Stores can target campaigns at its customers in order to generate more revenue or maintain customer loyalty, for example. However, which customers should they target with various campaigns? Knowing about star or disengaging customers can also help the store know where to put its efforts, both in terms of campaigns as well as other aspects, such as types of goods, the quality of customers’ in-store or online shopping experience, etc. The purpose of this study is to examine the store’s revenue and campaign effectiveness data in order to uncover such insights. The Kaggle data set for store’s customers and purchases spans 796 days (2012-2014) and consists of 2240 individual observations on
- Customer characteristics (year of birth, education, income, number of children, etc.)
- Products (aggregated amounts spent of wines, fruit, sweets, etc.)
- Products (aggregated amounts spent of wines, fruit, sweets, etc.)
- Promotion acceptance for 5 campaigns
- Number of purchases done on the web, using catalog, or in store, as well as the total number of web visits
It contains about 16 missing income observations and a few extreme outliers in income and age. Using this data, I run a clustering analysis to learn more about the store’s customers and offer suggestions targeted at each of the clusters. In the end, I identify two particularly important clusters, Cluster 1 and Cluster 5. Cluster 5 are the recent high-income customers who value the in-store experience and a polished catalog. They are not interested in deals, but will respond to a well-executed campaign. When normalized by length spent as customers, this cluster brings the most revenue to the company.
Cluster 1 are the high-income loyalty customers who are responsible for most historic revenue brought to the company. Like Cluster 5, they value in-store experience, a polished catalog, are not responsive to deals, but will respond to a well-structured campaign.
The following graph provides a glimpse at the store’s main revenue drivers, namely wine and meat products.

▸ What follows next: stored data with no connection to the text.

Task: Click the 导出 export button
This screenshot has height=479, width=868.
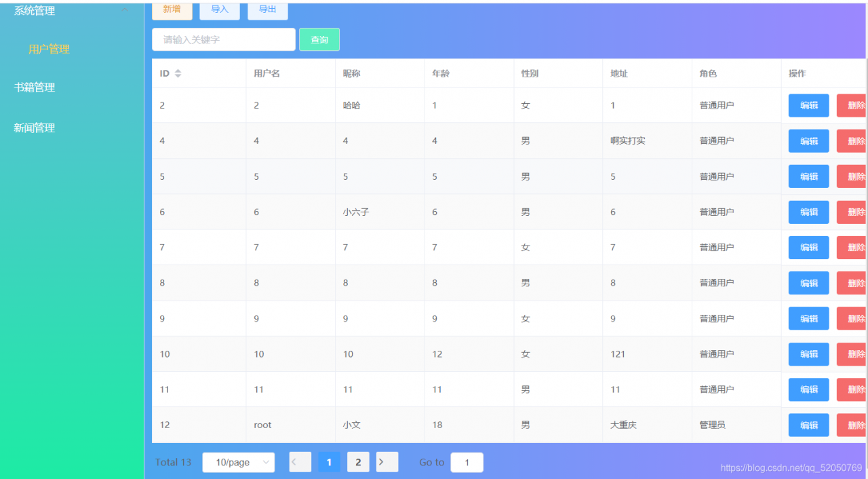Action: pyautogui.click(x=267, y=10)
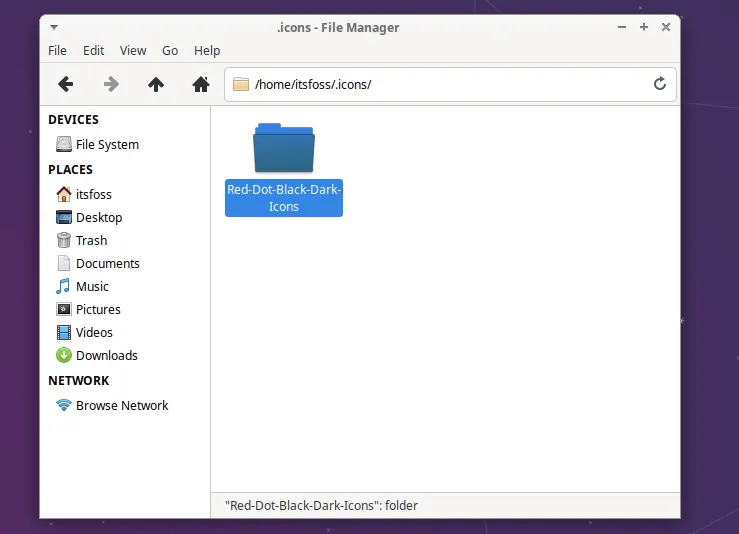This screenshot has height=534, width=739.
Task: Open the Trash in the sidebar
Action: [x=91, y=240]
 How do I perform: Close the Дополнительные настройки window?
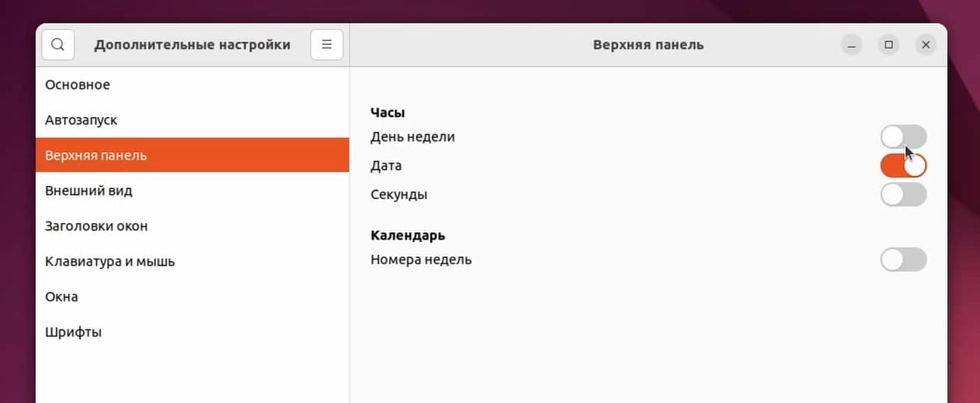[926, 45]
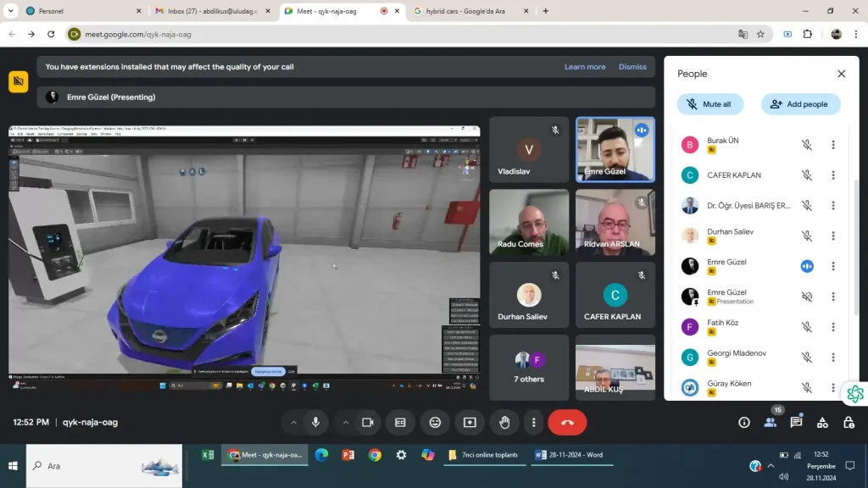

From the graph below, it is clear that the greatest number of purchases occurs in-store, followed by web purchases. There are also many web visits that are not necessarily tied to a purchase.
While these visualizations provide some insights, a much richer analysis results from clustering analysis discussed in the following sections.
Since I had no additional background regarding the store and its customers, I did not have prior knowledge of an appropriate number for store’s customers. Machine learning can help in this regard, however, as clusters can be discovered based on geometric closeness in the feature space. Since categorical features generally do not have a clear associated notion of distance, I only used numeric features for clustering. However, once cluster labels are added to the data, it is possible to look at the way numeric features vary among clusters. After performing missing value imputation, outlier removal, and feature scaling, I used the elbow method to choose 6 as the optimal number of clusters to use.
One could also transform the long-tailed features with a log-transform before doing feature scaling. This yields results that are qualitatively similar to the ones in this analysis. In addition to KMeans, I’ve tried DBSCAN, which did not yield useful results for this data. DBSCAN is based on the notion of cluster density, hence it’s strong at separating high density clusters from low density clusters. It struggles with high dimensional data, however, so perhaps reducing the data dimensions to the most important features and retrying DBSCAN could yield better results. As future work, it could also be useful to try KModes clustering to see if additional insights can be generated once categorical features are taken into account.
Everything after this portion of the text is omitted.